Step 5: Warm the Pita and Assemble (5 minutes)
Warm your pita breads or flatbreads in a dry skillet or microwave until soft and pliable. Pile on shredded chicken, your favorite fresh veggies, and a generous drizzle of the garlic yogurt sauce. Roll it up tight, and you’re ready to dig in.
This whole process takes under 30 minutes of hands-on time, and the slow cooker does the heavy lifting while you’re at work or running errands. Plus, the shredded chicken stays juicy and flavorful, soaking up all those amazing spices.
Expert Tips & Tricks for the Best Slow Cooker Chicken Shawarma Wrap
Here’s everything I’ve learned from making this dozens of times. These tips will save you from my early kitchen mishaps.
- Don’t skip the thighs — Chicken breasts dry out in slow cookers. Thighs stay juicy and tender, which is perfect for shawarma.
- Layer your spices — Toasting ground spices in a dry pan before mixing can deepen their flavor, but I usually skip this step on busy days and still get great results.
- Save the cooking liquid — Don’t drain it off! Toss the shredded chicken back into those juices for super moist, flavorful meat.
- Make the garlic sauce ahead — It can sit in the fridge for a few hours or overnight. The flavors actually intensify.
- Use fresh lemon juice — Bottled won’t give you the same bright pop.
- Warm your pita breads — This makes them flexible and helps the wraps hold together better.
- Spice it up — If you like heat, add a pinch of cayenne or a dash of hot sauce to the chicken before cooking or into the garlic sauce.
One thing I learned the hard way: don’t rush the slow cook. The longer, low heat really brings out the best flavors and tenderness. I tried speeding it up once by using the high setting and got slightly drier chicken. Not a disaster, but not as good.
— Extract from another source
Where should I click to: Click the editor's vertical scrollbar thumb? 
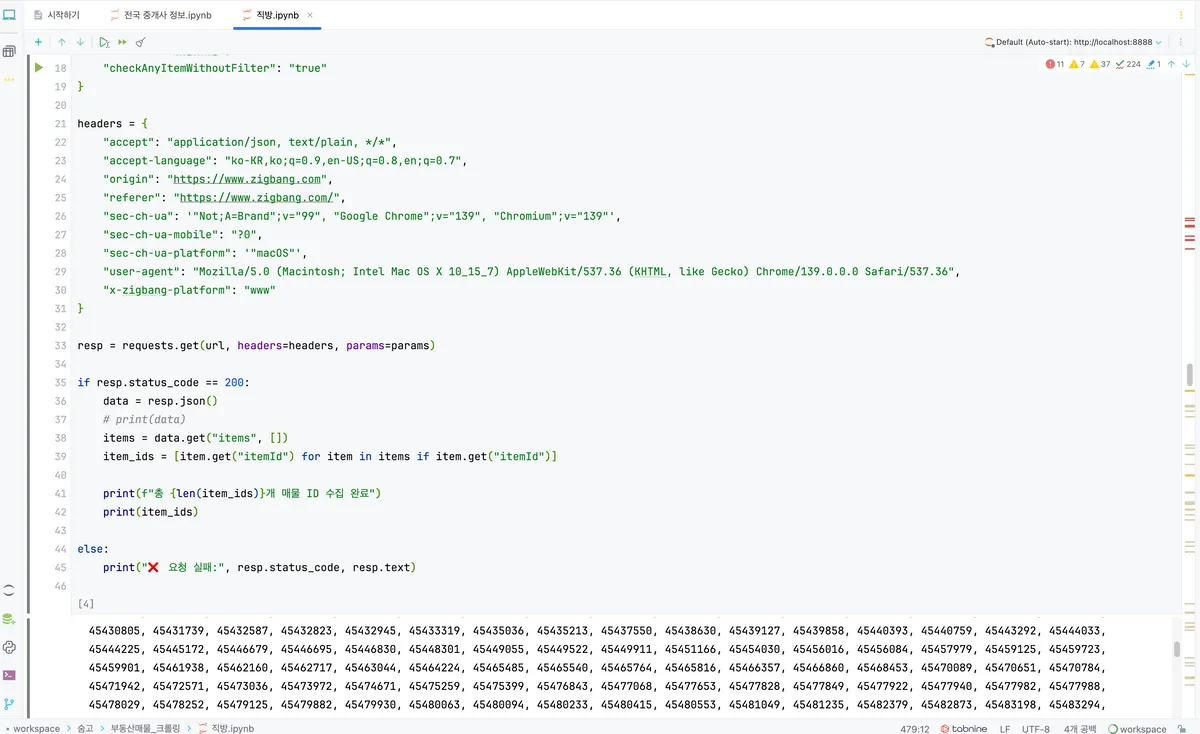pyautogui.click(x=1189, y=375)
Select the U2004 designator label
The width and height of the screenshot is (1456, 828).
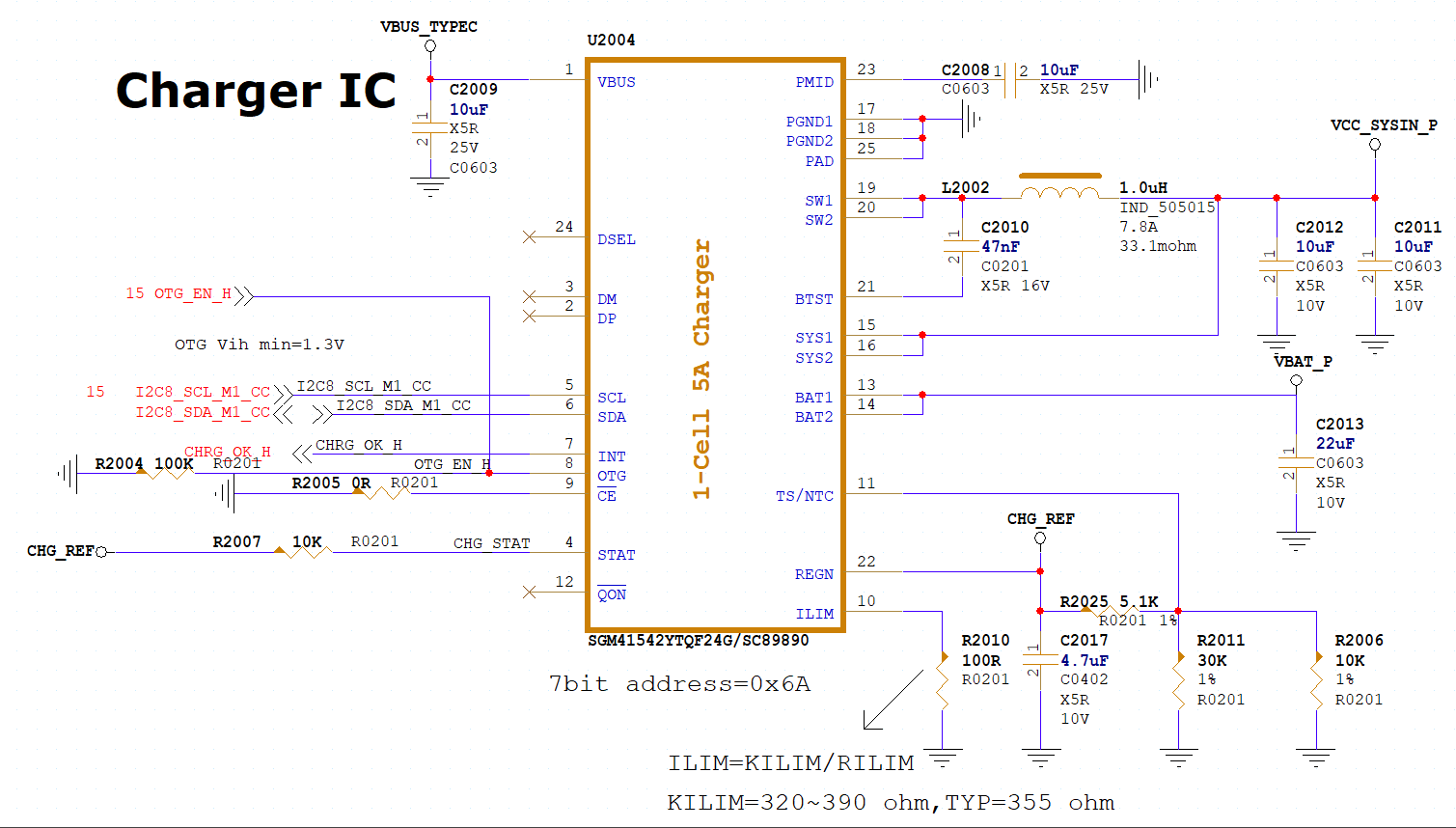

Variations & Substitutions for Your Chicken Shawarma Wrap
Once you’ve nailed the basic slow cooker chicken shawarma wrap, here are some ways to mix it up:
- Beef or Lamb Shawarma: Swap chicken thighs for thinly sliced beef or lamb shoulder. Cook on low for 6-8 hours for tender results.
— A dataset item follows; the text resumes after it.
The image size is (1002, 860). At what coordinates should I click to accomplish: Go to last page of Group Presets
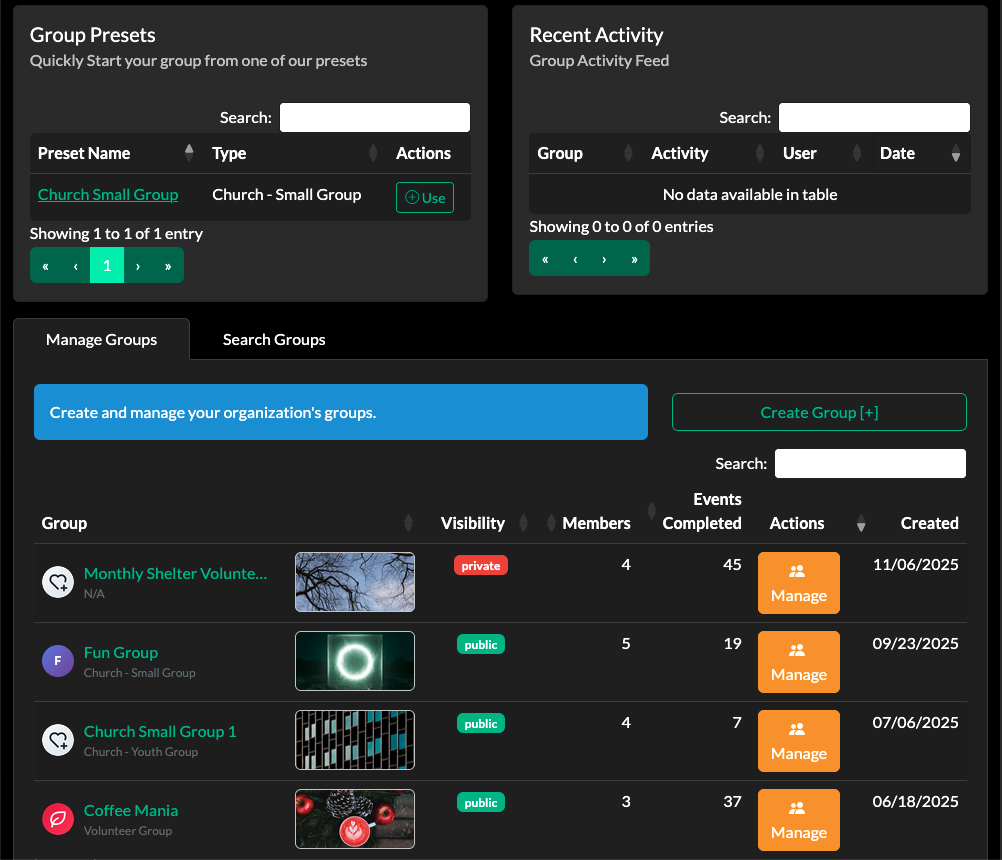pyautogui.click(x=167, y=266)
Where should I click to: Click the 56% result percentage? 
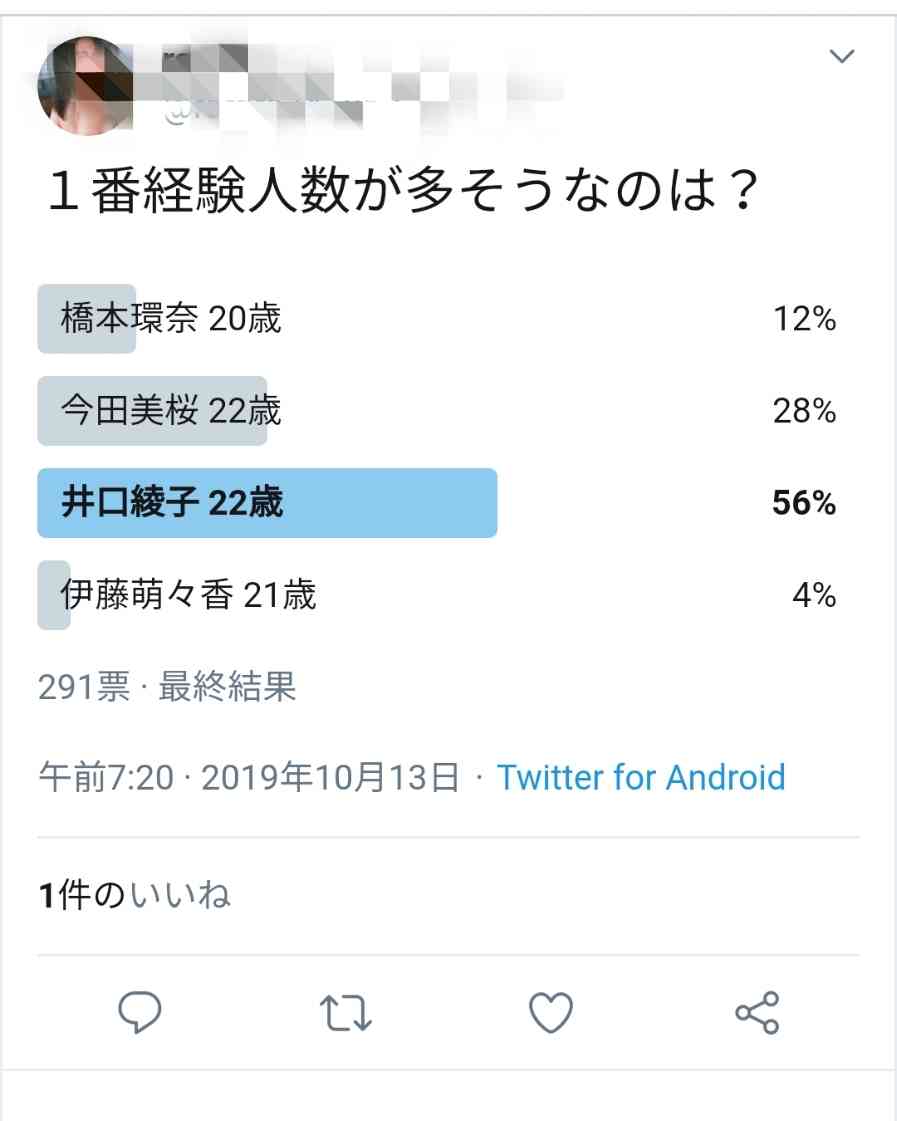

- Vegetarian Option: Use roasted cauliflower or mushrooms tossed in the shawarma spice blend. Slow cook for 2-3 hours or roast in the oven.
- Extra Veggies: Add sliced bell peppers and onions to the slow cooker for more texture and flavor.
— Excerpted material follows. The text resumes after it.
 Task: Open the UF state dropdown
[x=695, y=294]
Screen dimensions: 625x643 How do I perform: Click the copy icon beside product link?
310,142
- Spicy Twist: Add a teaspoon of harissa or a few chopped fresh chilis to the spice mix.
- Make It a Bowl: Skip the pita and serve the shredded chicken over rice or with a salad for a low-carb meal.
- Dairy-Free Sauce: Swap Greek yogurt for a creamy tahini sauce mixed with lemon and garlic.
Personally, I love experimenting with wraps, and sometimes I pair this chicken shawarma with the garlic parmesan chicken crockpot recipe on nights when I want a double dose of crockpot magic. And for a quick side, the crockpot kielbasa and green beans always complements it well.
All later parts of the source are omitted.